→ **GOAL OF THE EXERCISE**:
Once the pictures are set aside, reproduce the entries below exactly.

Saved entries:
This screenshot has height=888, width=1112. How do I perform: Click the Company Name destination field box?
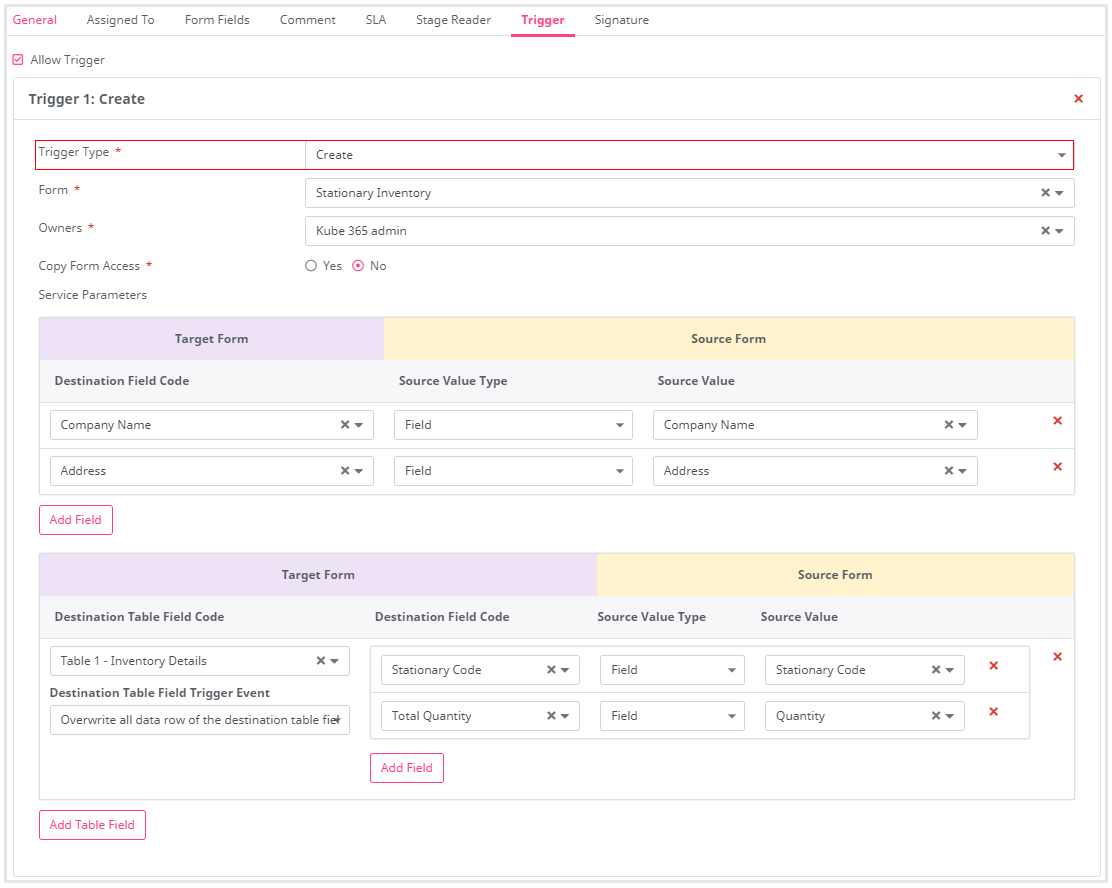(195, 425)
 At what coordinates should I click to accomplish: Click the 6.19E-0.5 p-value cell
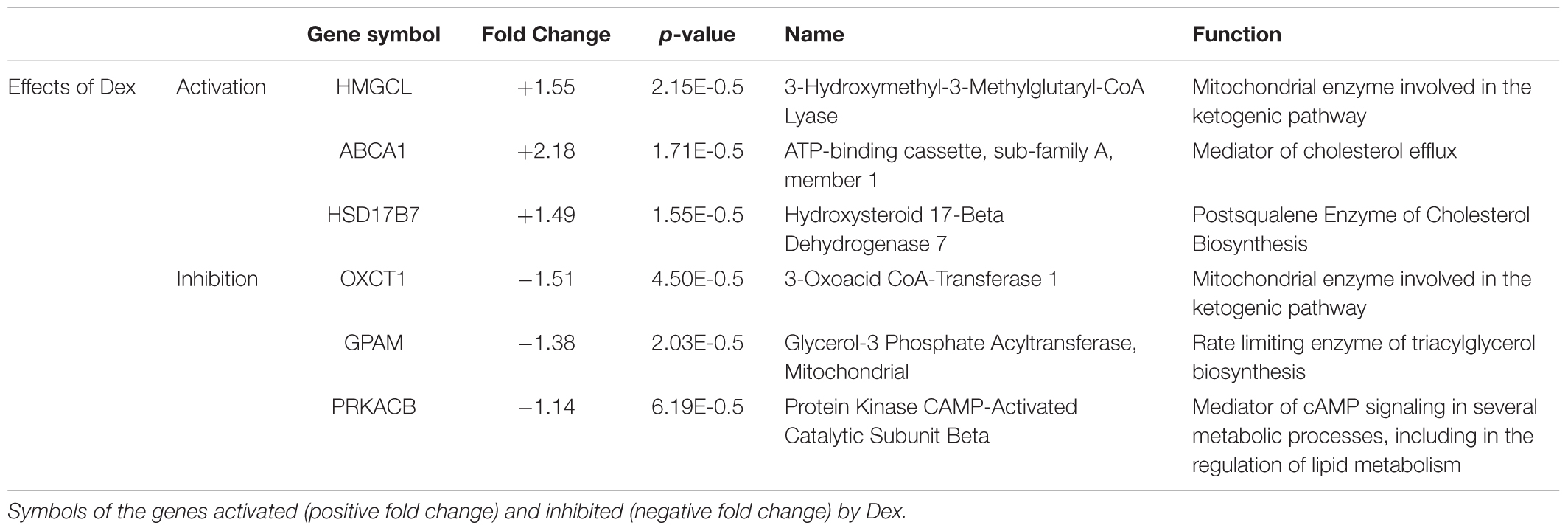697,407
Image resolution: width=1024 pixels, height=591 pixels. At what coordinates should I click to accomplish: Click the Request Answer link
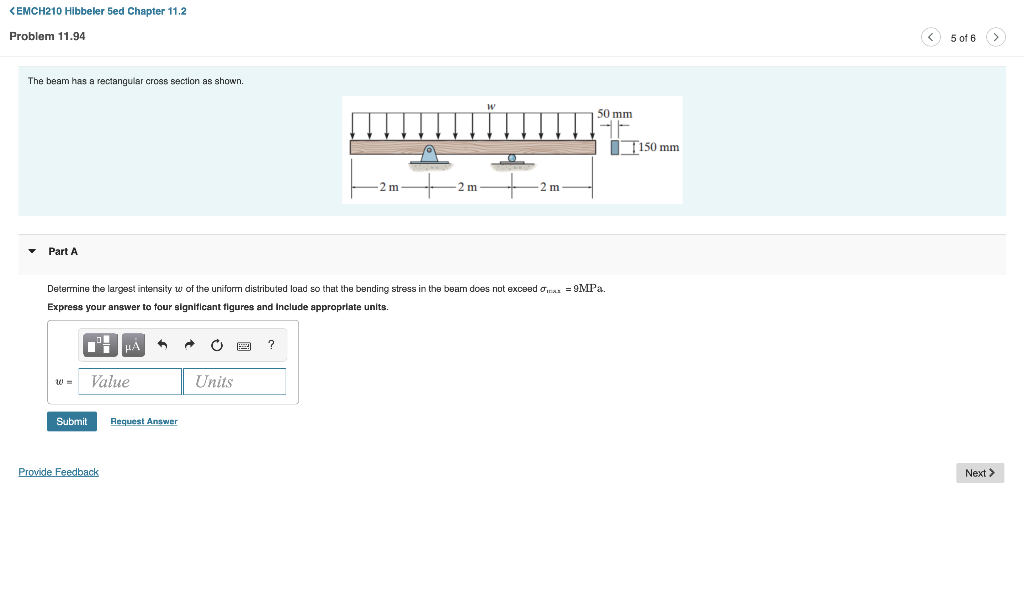coord(143,421)
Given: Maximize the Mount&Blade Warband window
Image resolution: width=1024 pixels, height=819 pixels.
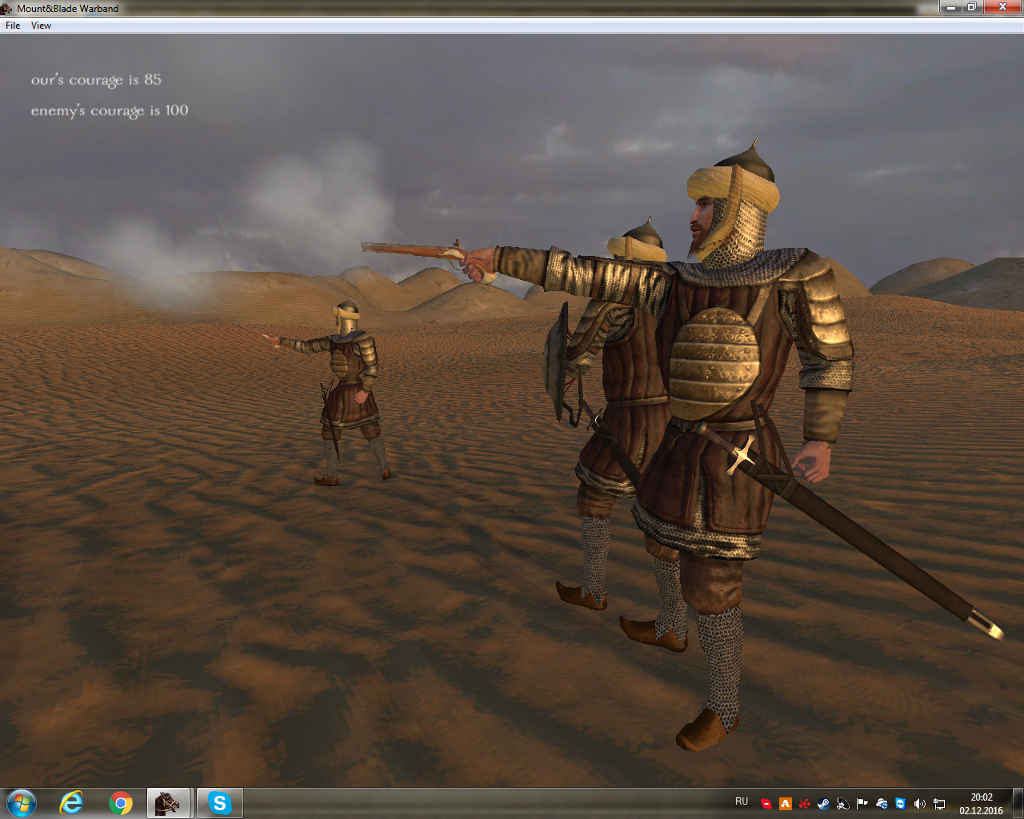Looking at the screenshot, I should pos(971,7).
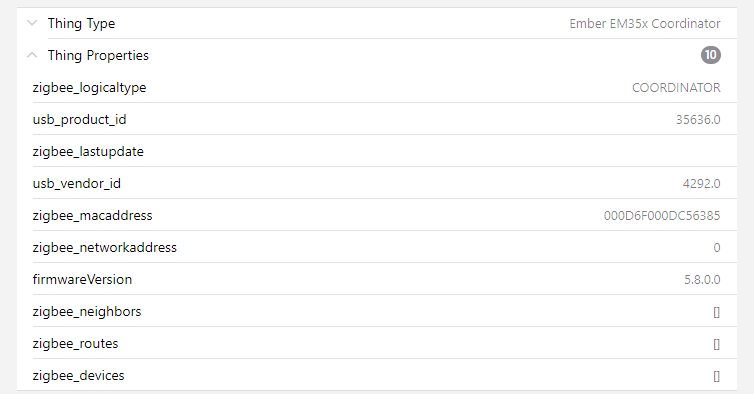754x394 pixels.
Task: Click the Thing Properties header label
Action: pos(98,55)
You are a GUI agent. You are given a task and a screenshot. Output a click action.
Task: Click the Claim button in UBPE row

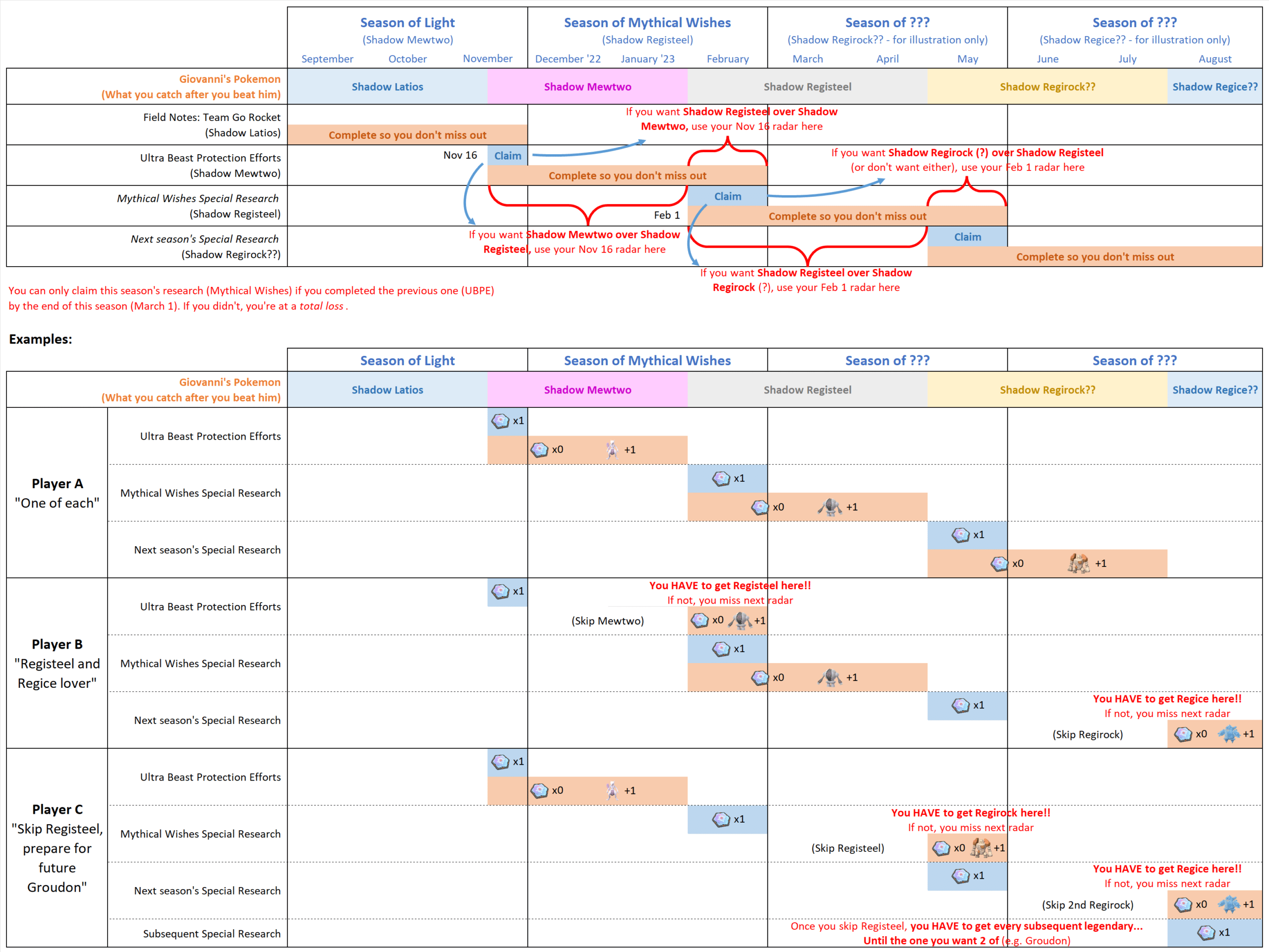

→ **TASK RESULT**:
This screenshot has height=888, width=1112. How do I perform: Click the Company Name destination field box?
(195, 425)
 At what coordinates should I click to accomplish: Click the 6.19E-0.5 p-value cell
697,407
Image resolution: width=1024 pixels, height=591 pixels. At what coordinates should I click to accomplish: Click the Request Answer link
coord(143,421)
Given: Maximize the Mount&Blade Warband window
Image resolution: width=1024 pixels, height=819 pixels.
Looking at the screenshot, I should pos(971,7).
754x394 pixels.
Task: Click the Thing Properties header label
Action: pos(98,55)
You are a GUI agent. You are given a task and a screenshot. Output a click action.
Task: Click the Claim button in UBPE row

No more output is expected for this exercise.